# Lab 5: Spatial Autocorrelation

In this lab, you will investigate how the crimes in the city of Chicago are spatially autocorrelated with Global and Local Moran's I. 

The data of this lab was obtained from the following resources. <br>
* Police stations: https://data.cityofchicago.org/Public-Safety/Police-Stations/z8bn-74gv <br>
* Crime data: https://data.cityofchicago.org/Public-Safety/Crimes-2001-to-Present/ijzp-q8t2 <br>
* Community area boundaries: https://data.cityofchicago.org/Facilities-Geographic-Boundaries/Boundaries-Community-Areas-current-/cauq-8yn6 <br>

## Notes:
**Before you submit your lab, make sure everything runs as expected WITHOUT ANY ERROR.** <br>
**Make sure you fill in any place that says `YOUR CODE HERE` or `YOUR ANSWER HERE`:**

In [None]:
FULL_NAME = ""

In [None]:
# Import necessary packages
import pandas as pd
import geopandas as gpd
import esda
import libpysal
import math
import matplotlib.pyplot as plt
import ast
from shapely.geometry import Point

## 1. Import Data

In this lab, you will be using the following two datasets. `homicide` variable has the number of homicide happened in each community area in the city of Chicago in 2021. `p_stations` is the locations of police stations in the city of Chicago. 

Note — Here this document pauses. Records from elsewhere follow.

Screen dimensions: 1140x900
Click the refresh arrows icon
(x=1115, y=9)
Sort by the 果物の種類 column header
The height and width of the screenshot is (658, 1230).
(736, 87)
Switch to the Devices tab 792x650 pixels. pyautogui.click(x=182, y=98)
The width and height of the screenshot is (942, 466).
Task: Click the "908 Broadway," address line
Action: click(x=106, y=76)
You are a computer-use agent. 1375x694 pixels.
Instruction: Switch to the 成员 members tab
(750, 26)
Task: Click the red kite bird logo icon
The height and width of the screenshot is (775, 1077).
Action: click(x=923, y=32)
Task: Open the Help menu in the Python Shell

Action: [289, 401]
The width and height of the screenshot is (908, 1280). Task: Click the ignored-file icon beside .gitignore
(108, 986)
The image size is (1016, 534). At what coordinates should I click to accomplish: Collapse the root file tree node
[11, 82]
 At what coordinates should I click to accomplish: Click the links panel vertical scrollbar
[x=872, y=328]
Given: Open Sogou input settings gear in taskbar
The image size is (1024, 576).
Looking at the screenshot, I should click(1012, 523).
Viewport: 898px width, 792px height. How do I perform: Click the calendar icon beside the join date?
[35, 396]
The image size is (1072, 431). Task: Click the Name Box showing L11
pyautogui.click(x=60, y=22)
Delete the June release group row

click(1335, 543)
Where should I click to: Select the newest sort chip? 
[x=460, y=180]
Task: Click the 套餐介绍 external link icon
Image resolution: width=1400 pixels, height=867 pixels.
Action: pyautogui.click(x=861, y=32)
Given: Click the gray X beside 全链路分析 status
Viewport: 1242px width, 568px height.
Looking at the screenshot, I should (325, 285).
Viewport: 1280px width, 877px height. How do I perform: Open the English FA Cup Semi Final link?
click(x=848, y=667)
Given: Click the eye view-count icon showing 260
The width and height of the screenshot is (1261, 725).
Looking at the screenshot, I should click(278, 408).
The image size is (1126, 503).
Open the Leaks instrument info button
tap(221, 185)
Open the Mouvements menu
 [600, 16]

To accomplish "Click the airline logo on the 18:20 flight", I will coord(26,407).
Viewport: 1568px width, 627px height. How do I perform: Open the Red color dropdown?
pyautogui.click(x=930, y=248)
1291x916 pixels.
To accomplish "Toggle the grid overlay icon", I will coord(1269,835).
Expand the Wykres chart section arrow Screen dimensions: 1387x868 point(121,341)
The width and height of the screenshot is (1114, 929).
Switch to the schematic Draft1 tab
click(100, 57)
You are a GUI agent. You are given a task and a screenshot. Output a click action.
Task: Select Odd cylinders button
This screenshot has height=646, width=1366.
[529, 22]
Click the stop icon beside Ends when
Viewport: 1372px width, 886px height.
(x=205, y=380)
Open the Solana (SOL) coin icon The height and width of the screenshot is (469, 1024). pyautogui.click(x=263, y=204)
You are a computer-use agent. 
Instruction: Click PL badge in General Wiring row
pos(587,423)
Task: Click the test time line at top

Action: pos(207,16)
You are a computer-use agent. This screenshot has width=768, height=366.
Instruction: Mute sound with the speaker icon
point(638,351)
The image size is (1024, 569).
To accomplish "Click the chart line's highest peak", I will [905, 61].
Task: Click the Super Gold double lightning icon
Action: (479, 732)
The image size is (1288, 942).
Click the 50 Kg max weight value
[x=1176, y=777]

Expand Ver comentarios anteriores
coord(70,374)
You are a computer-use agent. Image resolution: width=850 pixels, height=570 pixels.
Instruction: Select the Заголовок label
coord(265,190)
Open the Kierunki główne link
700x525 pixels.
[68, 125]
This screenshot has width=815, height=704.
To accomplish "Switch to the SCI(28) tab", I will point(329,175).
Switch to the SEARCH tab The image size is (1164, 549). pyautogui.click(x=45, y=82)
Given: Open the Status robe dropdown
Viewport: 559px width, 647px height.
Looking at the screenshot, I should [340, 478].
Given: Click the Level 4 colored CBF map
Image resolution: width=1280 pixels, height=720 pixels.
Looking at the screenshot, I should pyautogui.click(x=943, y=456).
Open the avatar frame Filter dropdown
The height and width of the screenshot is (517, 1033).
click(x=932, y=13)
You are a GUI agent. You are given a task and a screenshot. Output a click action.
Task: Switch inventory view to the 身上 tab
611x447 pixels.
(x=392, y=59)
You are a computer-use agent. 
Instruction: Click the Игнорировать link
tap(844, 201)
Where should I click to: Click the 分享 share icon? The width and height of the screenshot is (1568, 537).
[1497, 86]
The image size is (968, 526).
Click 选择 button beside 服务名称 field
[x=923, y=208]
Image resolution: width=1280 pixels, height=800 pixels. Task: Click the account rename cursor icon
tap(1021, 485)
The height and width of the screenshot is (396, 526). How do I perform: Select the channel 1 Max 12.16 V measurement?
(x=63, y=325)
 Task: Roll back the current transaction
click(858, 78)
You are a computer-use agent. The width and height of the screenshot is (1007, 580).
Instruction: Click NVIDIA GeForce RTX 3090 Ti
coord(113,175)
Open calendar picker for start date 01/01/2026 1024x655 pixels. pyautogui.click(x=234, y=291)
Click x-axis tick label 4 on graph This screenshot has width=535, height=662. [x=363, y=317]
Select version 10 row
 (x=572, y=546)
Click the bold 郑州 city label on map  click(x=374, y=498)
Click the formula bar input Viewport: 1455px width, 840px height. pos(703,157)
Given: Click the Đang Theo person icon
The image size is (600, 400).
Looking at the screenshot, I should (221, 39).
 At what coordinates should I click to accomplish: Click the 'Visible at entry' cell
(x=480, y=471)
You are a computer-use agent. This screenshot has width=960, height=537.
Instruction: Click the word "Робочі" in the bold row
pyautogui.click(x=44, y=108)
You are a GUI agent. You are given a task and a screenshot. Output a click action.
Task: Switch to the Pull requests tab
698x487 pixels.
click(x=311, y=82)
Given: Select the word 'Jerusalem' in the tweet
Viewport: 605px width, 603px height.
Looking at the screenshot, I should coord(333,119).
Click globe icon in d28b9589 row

**1.1.** (0.2 point) Load `homicide_chicago.json` in the data folder as the name of `homicide` with GeoPandas.<br>
**1.2.** (0.2 point) Load `police_stations.csv` in the data folder as the name of `p_stations` with Pandas

In [None]:
# Your code here



In [None]:
""" Test code for the previous code. This cell should NOT give any errors when it is run."""
assert type(homicide) == gpd.GeoDataFrame
assert type(p_stations) == pd.DataFrame

print('Success!')

Now, you need to convert `p_stations` from Pandas DataFrame to GeoPandas GeoDataFrame. Here, you need to obtain coordinates from `LOCATION` column and the format is `'(41.8307016873, -87.6233953459)'`, which is a string. `ast.literal_eval` will help you to convert the string to a tuple. <br><br>
Copy and paste the following two lines. It will help you to obtain coordinates from `LOCATION` column and create `lat` and `lng` columns.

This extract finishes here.